Click-target data
※ ※ ※
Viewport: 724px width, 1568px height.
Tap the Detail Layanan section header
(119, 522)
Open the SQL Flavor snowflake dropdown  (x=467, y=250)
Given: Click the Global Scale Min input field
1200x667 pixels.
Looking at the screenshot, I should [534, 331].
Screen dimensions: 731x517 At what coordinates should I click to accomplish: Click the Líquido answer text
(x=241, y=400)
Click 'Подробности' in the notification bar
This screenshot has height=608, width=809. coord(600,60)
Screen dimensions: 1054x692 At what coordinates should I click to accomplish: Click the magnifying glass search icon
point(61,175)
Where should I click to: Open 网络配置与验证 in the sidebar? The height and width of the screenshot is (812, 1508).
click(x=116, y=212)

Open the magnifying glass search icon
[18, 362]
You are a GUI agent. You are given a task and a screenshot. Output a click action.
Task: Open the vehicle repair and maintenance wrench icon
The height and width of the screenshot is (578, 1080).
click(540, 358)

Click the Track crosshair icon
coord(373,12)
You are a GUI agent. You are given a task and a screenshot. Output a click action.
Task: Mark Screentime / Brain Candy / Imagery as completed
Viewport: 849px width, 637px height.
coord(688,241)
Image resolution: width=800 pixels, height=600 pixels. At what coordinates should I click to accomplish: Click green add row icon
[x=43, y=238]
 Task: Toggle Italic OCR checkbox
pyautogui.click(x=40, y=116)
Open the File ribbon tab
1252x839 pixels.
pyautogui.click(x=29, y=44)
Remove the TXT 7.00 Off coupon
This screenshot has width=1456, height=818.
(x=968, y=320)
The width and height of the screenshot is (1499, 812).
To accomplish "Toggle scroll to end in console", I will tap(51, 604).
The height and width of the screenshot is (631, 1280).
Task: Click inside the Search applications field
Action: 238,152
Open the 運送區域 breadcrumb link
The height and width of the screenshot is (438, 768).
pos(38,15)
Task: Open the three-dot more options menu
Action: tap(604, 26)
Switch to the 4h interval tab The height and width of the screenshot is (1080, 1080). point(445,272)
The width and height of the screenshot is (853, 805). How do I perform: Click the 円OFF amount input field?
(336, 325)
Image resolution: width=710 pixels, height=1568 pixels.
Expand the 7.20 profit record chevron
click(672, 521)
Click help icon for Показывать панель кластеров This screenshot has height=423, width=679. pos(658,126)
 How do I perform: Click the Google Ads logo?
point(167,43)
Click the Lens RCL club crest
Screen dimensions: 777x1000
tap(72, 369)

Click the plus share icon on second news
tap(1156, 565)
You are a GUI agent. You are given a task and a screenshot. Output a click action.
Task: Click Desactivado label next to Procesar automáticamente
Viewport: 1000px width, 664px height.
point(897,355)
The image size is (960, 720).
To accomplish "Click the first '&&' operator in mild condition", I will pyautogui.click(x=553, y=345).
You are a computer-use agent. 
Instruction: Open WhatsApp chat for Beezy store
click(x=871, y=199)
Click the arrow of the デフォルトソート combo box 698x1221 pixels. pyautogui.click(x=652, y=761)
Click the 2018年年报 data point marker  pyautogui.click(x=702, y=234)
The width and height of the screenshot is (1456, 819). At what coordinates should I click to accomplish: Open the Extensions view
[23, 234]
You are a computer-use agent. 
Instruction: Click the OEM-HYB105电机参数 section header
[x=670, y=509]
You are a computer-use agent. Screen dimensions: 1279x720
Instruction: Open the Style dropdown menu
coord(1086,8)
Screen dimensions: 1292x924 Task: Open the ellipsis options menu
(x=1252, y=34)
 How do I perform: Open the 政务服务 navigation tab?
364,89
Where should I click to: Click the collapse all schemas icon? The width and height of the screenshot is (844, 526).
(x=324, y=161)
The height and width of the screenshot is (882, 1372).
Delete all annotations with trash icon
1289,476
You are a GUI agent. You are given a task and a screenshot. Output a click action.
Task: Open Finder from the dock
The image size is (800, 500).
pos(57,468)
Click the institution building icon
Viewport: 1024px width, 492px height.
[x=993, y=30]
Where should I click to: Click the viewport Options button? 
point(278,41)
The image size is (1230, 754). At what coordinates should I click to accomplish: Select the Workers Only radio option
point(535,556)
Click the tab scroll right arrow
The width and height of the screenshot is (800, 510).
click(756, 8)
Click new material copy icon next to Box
※ ※ ※
**Given task**
Put the records from the line containing "Screen dimensions: 1054x692" through the line containing "Switch to the" into a numbered list, leaving out blank lines.

**Solution for this task**
1. Screen dimensions: 1054x692 At what coordinates should I click to accomplish: Click the magnifying glass search icon
2. point(61,175)
3. Where should I click to: Open 网络配置与验证 in the sidebar? The height and width of the screenshot is (812, 1508).
4. click(x=116, y=212)
5. Open the magnifying glass search icon
6. [18, 362]
7. You are a GUI agent. You are given a task and a screenshot. Output a click action.
8. Task: Open the vehicle repair and maintenance wrench icon
9. The height and width of the screenshot is (578, 1080).
10. click(540, 358)
11. Click the Track crosshair icon
12. coord(373,12)
13. You are a GUI agent. You are given a task and a screenshot. Output a click action.
14. Task: Mark Screentime / Brain Candy / Imagery as completed
15. Viewport: 849px width, 637px height.
16. coord(688,241)
17. Image resolution: width=800 pixels, height=600 pixels. At what coordinates should I click to accomplish: Click green add row icon
18. [x=43, y=238]
19.  Task: Toggle Italic OCR checkbox
20. pyautogui.click(x=40, y=116)
21. Open the File ribbon tab
22. 1252x839 pixels.
23. pyautogui.click(x=29, y=44)
24. Remove the TXT 7.00 Off coupon
25. This screenshot has width=1456, height=818.
26. (x=968, y=320)
27. The width and height of the screenshot is (1499, 812).
28. To accomplish "Toggle scroll to end in console", I will tap(51, 604).
29. The height and width of the screenshot is (631, 1280).
30. Task: Click inside the Search applications field
31. Action: 238,152
32. Open the 運送區域 breadcrumb link
33. The height and width of the screenshot is (438, 768).
34. pos(38,15)
35. Task: Open the three-dot more options menu
36. Action: tap(604, 26)
37. Switch to the 4h interval tab The height and width of the screenshot is (1080, 1080). point(445,272)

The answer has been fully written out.